:: DATA RECORDS

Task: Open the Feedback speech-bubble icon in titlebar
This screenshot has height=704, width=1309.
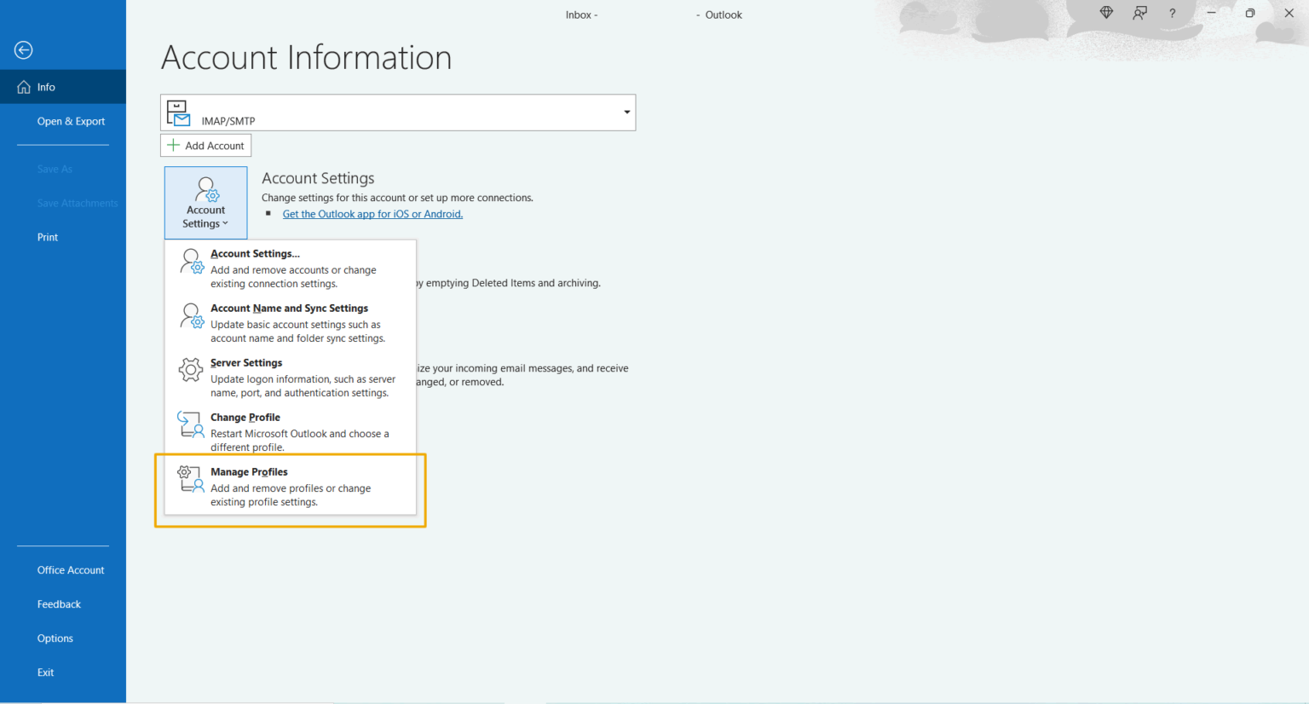Action: pyautogui.click(x=1139, y=14)

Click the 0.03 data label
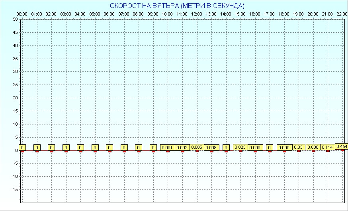coord(299,147)
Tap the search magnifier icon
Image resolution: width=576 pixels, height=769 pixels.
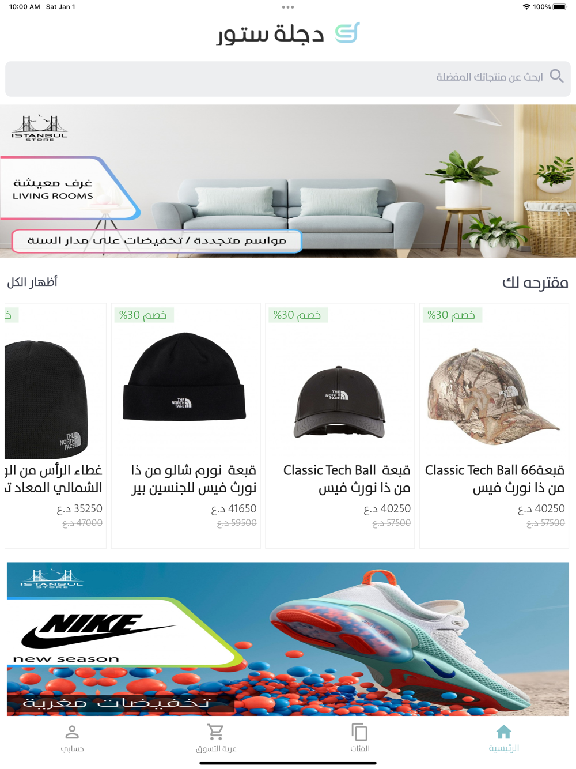556,76
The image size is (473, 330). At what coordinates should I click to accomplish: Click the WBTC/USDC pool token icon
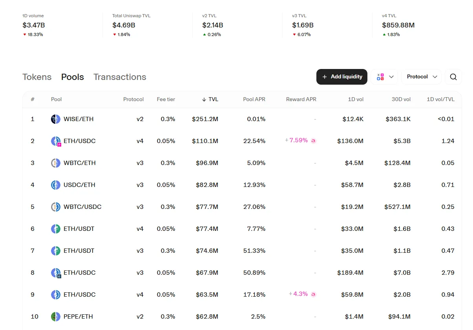pos(56,207)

::::

• _WORK ITEM_
For this exercise, write out the listing verbatim and leave every image out.

• _RESPONSE TO THE TASK_
Task: Open the Feedback speech-bubble icon in titlebar
This screenshot has height=704, width=1309.
Action: pyautogui.click(x=1139, y=14)

Click the 0.03 data label
coord(299,147)
Tap the search magnifier icon
Image resolution: width=576 pixels, height=769 pixels.
556,76
The image size is (473, 330). At what coordinates should I click to accomplish: Click the WBTC/USDC pool token icon
pos(56,207)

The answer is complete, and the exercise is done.